A product designer at a SaaS startup sketches a dashboard concept on her iPad during a client meeting. Back at her desk, she uploads the sketch to UXMagic AI and gets a polished Figma-ready interface in minutes, complete with responsive layouts and editable components. She tweaks the color scheme to match the client's brand guidelines, exports the design to Figma, and shares it with developers who pull React code directly from UXMagic. The whole process takes an hour instead of a day.
UXMagic AI turns text descriptions, screenshots, sketches, or website URLs into production-ready UI designs. This system generates sitemaps, wireframes, and high-fidelity mockups that export to Figma, HTML, React, and eventually Webflow. Over 50,000 designers use it, and the three Figma plugins have racked up 32,000+ users combined.
UXMagic works through four main input methods. Text-to-UI converts written descriptions into functional interfaces. Image-to-UI takes screenshots of existing designs and outputs clean code. Sketch-to-UI transforms rough drawings into polished digital layouts. URL-to-UI clones website designs for recreation or inspiration. Each method feeds into an AI assistant that guides the design process, letting you apply style guides, edit individual sections, and modify text or images without breaking the rest of the layout.
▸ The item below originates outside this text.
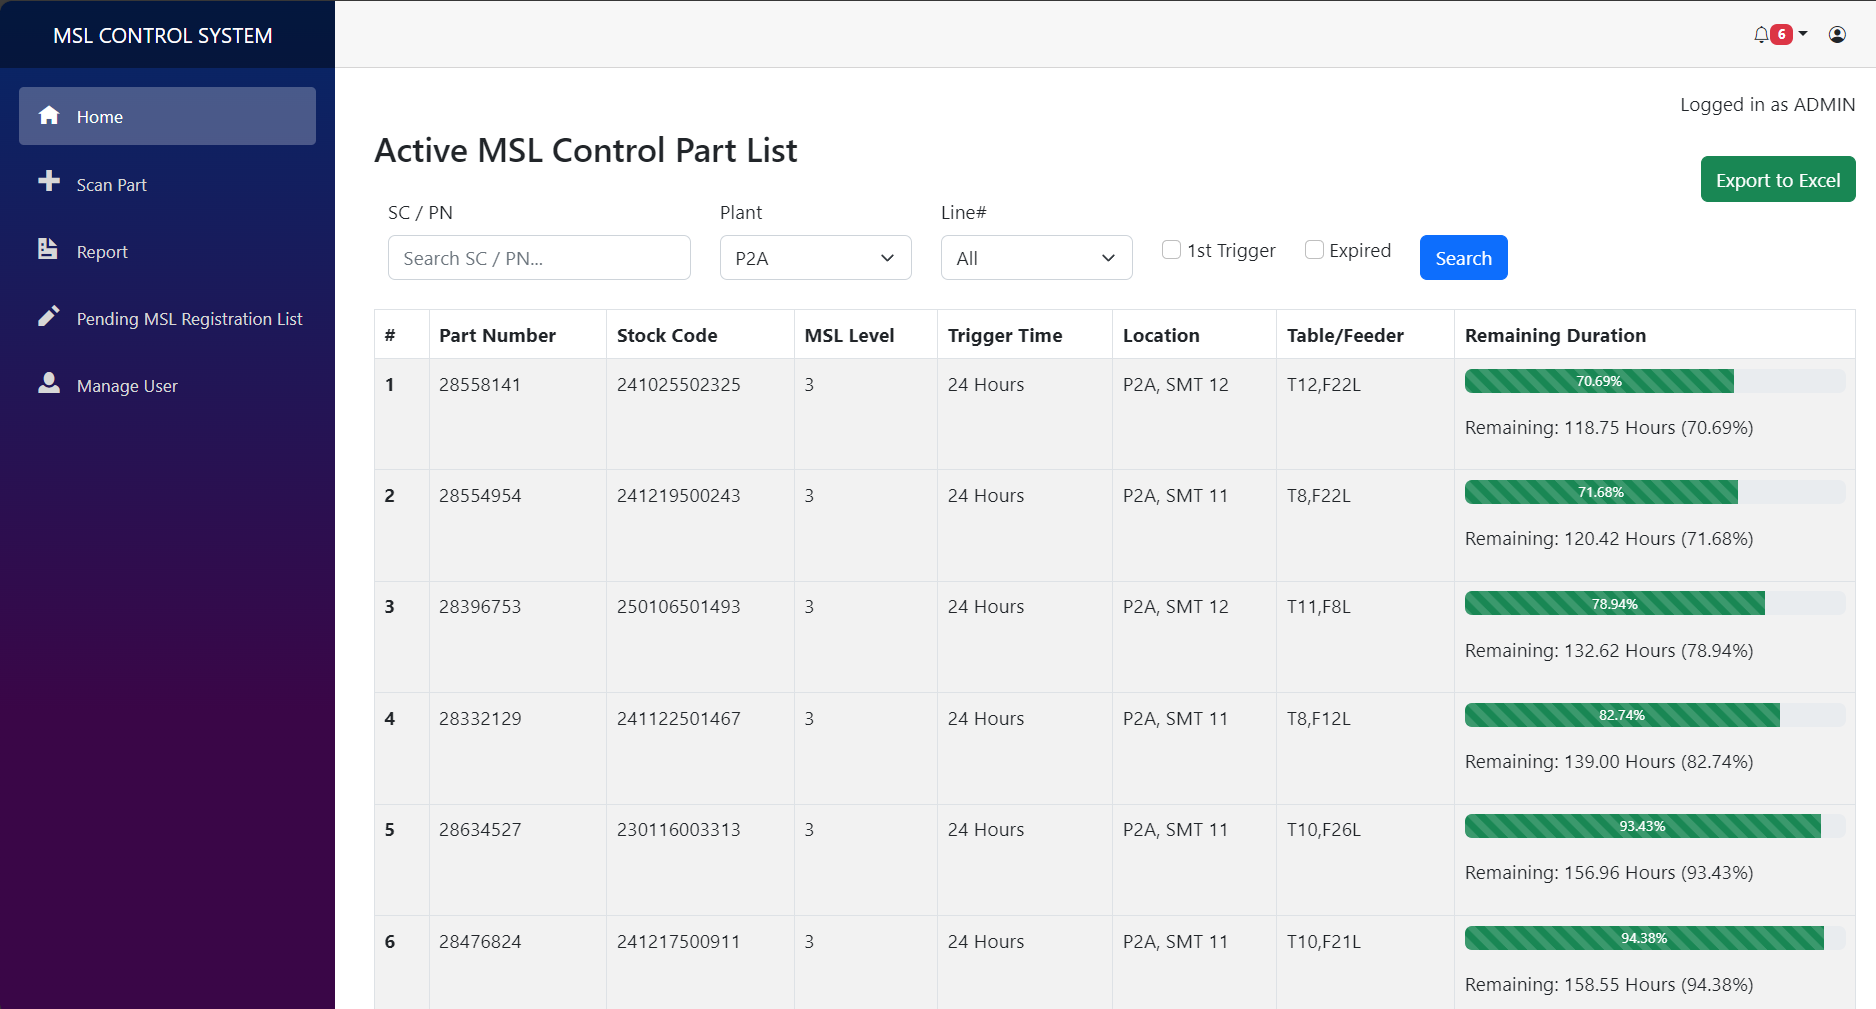The width and height of the screenshot is (1876, 1009).
Task: Click the Report document icon
Action: tap(48, 249)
A freelance web developer gets a project to rebuild a competitor's landing page. He pastes the URL into UXMagic AI, which recreates the design structure. He tweaks sections individually, swaps in his client's branding, and exports HTML components. The wireframe generator helps him map out additional pages before building them in full fidelity. He imports the client's existing Figma design system so new screens match their component library automatically.
UXMagic comes with 1,000+ customizable Figma components and matching React and HTML components. Auto layout handles responsive design across devices. Flow Mode (in beta) manages multi-page user flows. You can connect existing Figma projects and import design systems for consistency across teams.
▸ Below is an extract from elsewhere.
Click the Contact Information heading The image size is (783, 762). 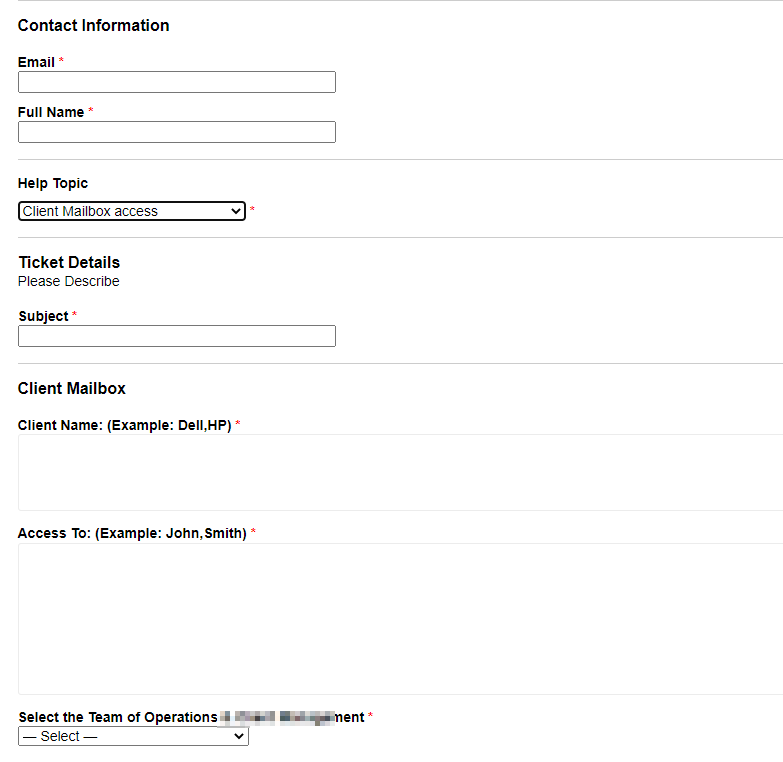93,26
A UX designer at an agency hits a wall when she needs to export to Framer for a prototype. Webflow, Framer, WordPress, Power BI, and Canva exports aren't available yet. The Framer component library shows as coming soon. She's stuck exporting to Figma and manually rebuilding in Framer, which defeats the speed advantage.
The free plan grants 30 one-time credits for up to five screens, one project, and one Figma export. It includes UI design, wireframe mode, sectional editing, and Flow Mode. Once those credits run out, that's it. Premium costs $480 monthly for 480 credits (up to 80 screens), 20 projects, and 80 Figma exports. It adds screenshot-to-UI, sketch-to-UI, text editing, image uploads, style guides, and code export. Ultimate runs $1,500 monthly for 1,500 credits (up to 250 screens), unlimited projects, 250 Figma exports, and the ability to clone sites from URLs or import existing Figma design systems.
The credit system gets limiting fast. Credits expire monthly on paid plans. A designer working on multiple client projects burns through the Premium tier's 80 screens quickly, especially when iterating. The Ultimate tier's $1,500 price tag works for agencies but crushes solo freelancers.
Don't use this if you need direct exports to Framer, Webflow, or WordPress right now. Skip it if you work primarily in design tools outside the Figma ecosystem. The free tier's one-time credits won't sustain ongoing work, so hobbyists testing ideas will hit the paywall immediately.